Prefiro sempre que os processos não sejam mediáticos, como advogado. É muito mais fácil, mesmo quando as matérias são mais complexas. Pela positiva, o que mais me marcou foi o da ponte de Entre-os-Rios, um exemplo de como o tribunal resistiu à pressão da mediatização. Pela negativa o Face Oculta. E mais não digo, porque o processo ainda está pendente. Um dia falarei sobre isso. Será preciso fazer a sua história. E não o digo por ter perdido em parte. Ambos me marcaram pelo que simbolizam sobre a justiça.

Acha aceitável que alguém possa estar preso preventivamente 16 meses?
Não acho que o prazo máximo seja excessivo. Coisa diferente é se as decisões de prisão preventiva estão bem fundamentadas. Acho que por vezes se prende para investigar, claro. Cedo demais e com facilidade demais.

Os prazos de inquérito são mesmo meramente indicativos? Não deviam ser obrigatórios, para as investigações não se prolongarem de forma indefinida?
Não tenho dúvidas de que são meramente indicativos. Se deviam ser obrigatórios não tenho a certeza. Tendo a achar que a actual solução legal é boa. Agora a prática podia ser vista com olhos mais exigentes. Com franqueza não acho que o problema dos prazos seja essencial, como o excesso de aplicação da prisão preventiva, porque põem em causa dos valores essenciais da nossa civilização. A celeridade é um valor importante, mas não absoluto.
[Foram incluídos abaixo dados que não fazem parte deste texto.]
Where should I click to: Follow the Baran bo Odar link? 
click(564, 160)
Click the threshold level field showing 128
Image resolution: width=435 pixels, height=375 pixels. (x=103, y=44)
O terrorismo criou um cenário mundial que retirou algumas garantias legais às pessoas a nível dos seus direitos individuais. Como encara isso?
Como cidadão estou disponível para prescindir de alguma margem de liberdade a favor da segurança. Não estou disponível para um 1984 do George Orwell, ou tipos de processos e de tribunais diferentes para terroristas. Não estou disponível para Guantánamo. Demonizar os suspeitos de terrorismo não nos leva a lado nenhum, e mata um dos pilares essenciais da nova civilização. As leis não podem ser alteradas a reboque do medo.

Tem a teoria de que a corrupção é o crime da moda, como dantes era o tráfico de droga. Qual será o próximo?
Talvez o terrorismo, ou a segurança das comunicações, ou a cibercriminalidade. Isso está estudado pela sociologia. Ou talvez os crimes ambientais. Diz-se que corrupção aumentou muito, mas não é verdade. Aumentou foi o número de processos.

A corrupção em Portugal é endémica?
Acho que não. Criou-se essa ideia. A nossa sociedade tem é comportamentos, esses sim endémicos, que não chegam a ser criminais – a cunha, o amiguismo, o nacional-porreirismo, a dificuldade em dizer que não, a meritocracia. Claro que isto pode criar um caldo que facilita os crimes.